Toby looks around him. ‘Well, it’s not coming from me.’ The noise continues, grows louder, more urgent.

‘I didn’t say it was coming from you.’

‘So where is it coming from, then?’

‘I don’t know!’

‘It’s coming from you, Steele!’ Toby slides back on his chair, pointing at my bag.

I pick up my bag and open it, look inside.

‘Have you got a rape alarm in there? That’d be typical of you.’

‘What the hell do you mean by that?’

‘A bomb, then?’

‘Don’t be bloody ridiculous.’

‘What is it, then?’

‘I don’t know!’ I hold up the bag a metre away from me. ‘But I’m not looking – you can.’ And I walk over and thrust it onto his desk.

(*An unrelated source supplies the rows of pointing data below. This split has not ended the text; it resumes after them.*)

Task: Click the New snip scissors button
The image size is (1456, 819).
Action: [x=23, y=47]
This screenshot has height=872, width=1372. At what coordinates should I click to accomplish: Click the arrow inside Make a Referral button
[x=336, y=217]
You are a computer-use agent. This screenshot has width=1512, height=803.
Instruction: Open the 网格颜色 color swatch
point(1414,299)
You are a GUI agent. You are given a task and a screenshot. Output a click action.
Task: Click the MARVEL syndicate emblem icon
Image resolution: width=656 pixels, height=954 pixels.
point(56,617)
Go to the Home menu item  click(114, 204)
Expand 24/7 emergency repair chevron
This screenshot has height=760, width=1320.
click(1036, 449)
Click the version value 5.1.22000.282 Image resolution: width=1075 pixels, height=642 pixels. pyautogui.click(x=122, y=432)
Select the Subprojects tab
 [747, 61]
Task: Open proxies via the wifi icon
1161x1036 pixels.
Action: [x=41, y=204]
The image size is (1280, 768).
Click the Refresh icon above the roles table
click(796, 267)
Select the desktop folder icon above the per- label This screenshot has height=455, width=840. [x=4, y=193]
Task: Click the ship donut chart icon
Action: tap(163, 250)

‘Oh, nice. So I get the bomb-in-a-bag,’ says Toby, shaking it up to his ear. He opens it. ‘Jesus, there’s like a whole ecosystem in here.’

He rummages a little and then, a smirk spreading across his handsome face, lifts out my mobile phone, the ‘Eek! Eek!’ becoming ear-splitting as he does. He stands up and hands it to me. LEXI is flashing in silver.

‘Hello?’

‘Hiya!’ says the Yorkshire voice on the end of the line. ‘What d’ya reck to what I’ve done with your ringtone? It’s awesome, isn’t it?’

‘So how long is she staying?’

Toby is highly amused but trying not to show it. Shona is sitting on her desk, biting hard on her pencil, trying to come up with a solution, because this is what Shona does in every problematic situation.

For some reason, Toby seems to have orchestrated a ‘crisis’ meeting and skidded over next to me on his office chair, which is causing all manner of problems, mainly in the pelvic region, since I can smell him: a clean, just-had-a-shower smell, but made purely of pheromones and mixed with something reminiscent of fresh, sugary bakery goods. Something delectable. Something flutters between my legs.

‘The whole summer,’ I say, pretending to look conscientiously at my emails, when really I’m picturing Toby, in bed, naked, and me, burrowing my head in his chest hair.